フェロー諸島というデンマークの自治領をご存じだろうか。
英国スコットランドとアイスランド、ノルウェーからほぼ等距離の北大西洋の海上に小さくポツポツと存在する超地味な島嶼自治国である。
同諸島の最も大きな島は首都トースハウンがあるストレイモイ島だが、国際空港のヴォーアル空港はその西隣りのヴォーアル島にある。そのヴォーアル空港を拠点にして、この23年に誕生した貨物専門航空会社がファーカーゴ(FarCargo)である。

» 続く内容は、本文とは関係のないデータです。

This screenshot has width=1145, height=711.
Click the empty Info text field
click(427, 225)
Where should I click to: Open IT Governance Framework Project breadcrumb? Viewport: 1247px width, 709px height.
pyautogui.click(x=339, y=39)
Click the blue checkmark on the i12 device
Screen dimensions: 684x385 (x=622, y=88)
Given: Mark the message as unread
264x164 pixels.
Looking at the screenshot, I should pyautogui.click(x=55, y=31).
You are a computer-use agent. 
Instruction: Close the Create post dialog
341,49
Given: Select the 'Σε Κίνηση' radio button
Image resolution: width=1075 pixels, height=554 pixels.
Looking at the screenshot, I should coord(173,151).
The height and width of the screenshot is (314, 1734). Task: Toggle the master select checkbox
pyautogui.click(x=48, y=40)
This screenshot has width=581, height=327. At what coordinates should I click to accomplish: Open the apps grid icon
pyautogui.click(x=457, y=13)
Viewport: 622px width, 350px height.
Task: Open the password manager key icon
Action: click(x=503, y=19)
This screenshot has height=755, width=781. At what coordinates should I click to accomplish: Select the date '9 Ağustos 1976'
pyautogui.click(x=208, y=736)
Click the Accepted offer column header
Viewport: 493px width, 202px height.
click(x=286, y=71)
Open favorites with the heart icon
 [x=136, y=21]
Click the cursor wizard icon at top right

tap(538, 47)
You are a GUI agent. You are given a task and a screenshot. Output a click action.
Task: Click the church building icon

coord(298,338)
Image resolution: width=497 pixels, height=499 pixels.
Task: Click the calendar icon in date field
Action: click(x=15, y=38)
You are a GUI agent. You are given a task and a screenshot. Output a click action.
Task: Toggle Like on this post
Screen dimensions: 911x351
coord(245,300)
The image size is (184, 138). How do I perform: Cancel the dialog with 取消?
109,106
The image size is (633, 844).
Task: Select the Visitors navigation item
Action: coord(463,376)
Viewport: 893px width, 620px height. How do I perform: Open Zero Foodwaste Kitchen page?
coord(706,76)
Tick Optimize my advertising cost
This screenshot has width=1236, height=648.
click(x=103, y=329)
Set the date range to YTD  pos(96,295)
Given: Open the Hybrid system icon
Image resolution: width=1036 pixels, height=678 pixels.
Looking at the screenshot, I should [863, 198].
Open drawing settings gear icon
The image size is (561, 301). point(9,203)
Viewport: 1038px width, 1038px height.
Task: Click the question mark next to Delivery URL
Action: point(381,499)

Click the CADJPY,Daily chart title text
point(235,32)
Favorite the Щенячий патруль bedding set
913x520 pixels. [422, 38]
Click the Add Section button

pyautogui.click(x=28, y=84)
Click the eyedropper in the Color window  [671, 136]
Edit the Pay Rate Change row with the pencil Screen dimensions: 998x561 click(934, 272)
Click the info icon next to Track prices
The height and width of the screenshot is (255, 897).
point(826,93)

引き渡しを受ける前のファーカーゴB757-200F完成予想図

そのファーカーゴが、遅れていた旅客機換装型のB757-200Fの引き渡しをこの9月にようやく受けることができた。当初計画では本23年後半から運航を開始する予定だったが、同機の引き渡しを受けて、これから実地訓練や各種準備を経て来24年初頭から正規営業を開始するという。
今回引き渡しを受けたファーカーゴ1号機は最大積載量35トンで、航続距離は7000km。同フレイターが輸送を担おうとしているのは、北大西洋の重要な産業である漁業が生み出す膨大な鮮魚である。漁業根拠地でもあるフェロー諸島とニューヨーク(ニューアーク空港)との間で魚介類を運ぶ定期貨物便を運航する計画。

引き渡しを受けて整備中のB757-200F

実は、この米国向けサーモン輸送を第1のビジネス目標に掲げるファーカーゴは、フェロー諸島に本社を置く鮭を中心とした水産品輸出業者バッカフロスト社(P/F Bakkafrost)が設立した貨物専門航空なのである。
バッカフロストのリジン・ヤコブセンCEOは意気揚々と、今後のファーカーゴ輸送のメリットを次のように語った。
「この航空直行便サービスは、フェロー貿易の歴史における新たな章を開きます。自前の航空輸送によって、フェロー諸島のフィヨルドを泳いでいた高品質な鮭が、わずか1日でアメリカやイスラエルの市場に届けられるため、当社の競争力は飛躍的に高まります。米国ニュージャージー州にある当社の加工工場にも、輸送の短縮と途切れのない冷蔵チェーンによって新鮮な魚介類が届けられ、長期の賞味期限が確保されることになる」

フェロー諸島エストゥロイ島にあるバッカフロストの本社ビル

ただ、こうした生鮮品の定期航空輸送の問題は、産地から消費地への輸送よりも、「復路の貨物をどうするか」という点にある。ファーカーゴはそうした課題について、米国からの折り返し便では多種・多層な市場がひしめくヨーロッパや中東を経由して戻るルートを採用し、その35トン/235立方メートルのキャパシティをBtoBビジネス、あるいはリース契約(ACMIなど)利用をうながすなどで販売していく計画と言う。
そうした戦略的な運航ルートを採用するに当たっても、フェロー諸島という、北大西洋のど真ん中に位置する強みが生きてくると判断しているようだ。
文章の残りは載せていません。